1

I am trying to read a binary file with Python. This is the code I use:

fb = open(Bin_File, "r")
a = numpy.fromfile(fb, dtype=numpy.float32)

However, I get zero values at the end of the array. For example, for a case where nrows=296 and ncol=439 and as a result, len(a)=296*439, I get zero values for a[-922:]. I know these values should be noData (-9999 in this example) from a trusted piece of code in R. Does anybody know why I am getting these non-sense zeros?

P.S: I am not sure it is related on not, but len(a) is nrows*ncols+2! I have to get rid of these two using a = a[0:-2] so that when I reshape them into rows and columns using a_reshape = a.reshape(nrows, ncols) I don't get an error.

ahoosh
  • 1,340
  • 3
  • 17
  • 31
  • 1
    try opening with `"rb"` tag instead of `"r"` ? – Gabriel Jul 28 '14 at 21:04
  • hmmm, you should probably tag this question with the R tag and post your R read commands or the code that actually wrote the file. – Gabriel Jul 28 '14 at 21:06
  • maybe the software that wrote the file adds 2 extra fields above and beyond the raw binary? I know (by default) Fortran 90 adds two blocks that indicate how much data is there. – Gabriel Jul 28 '14 at 21:08
  • @Gabriel Using `"rb"` instead of `"r"` solved all of the problems. The numpy array now totallt makes sense. Do you mind moving your comment to answer so that I can vote it up? – ahoosh Jul 28 '14 at 21:14
  • added answer and some explanation – Gabriel Jul 28 '14 at 21:21

1 Answers1

2

When opening a file for reading as binary you should use the mode "rb" instead of "r".
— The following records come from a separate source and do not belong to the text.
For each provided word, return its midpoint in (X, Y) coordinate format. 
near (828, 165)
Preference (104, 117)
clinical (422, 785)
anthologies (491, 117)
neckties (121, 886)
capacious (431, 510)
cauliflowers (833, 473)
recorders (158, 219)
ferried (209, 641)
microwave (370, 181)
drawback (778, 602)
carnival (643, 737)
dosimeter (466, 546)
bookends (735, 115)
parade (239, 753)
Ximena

Here is some background from the docs. On linux machines you don't need the "b" but it wont hurt. On Windows machines you must use "rb" for binary files.

Also note that the two extra entries you're getting is a common bug/feature when using the "unformatted" binary output format of Fortran. Each write statement given in this mode will produce a record that is surrounded by two 4 byte blocks.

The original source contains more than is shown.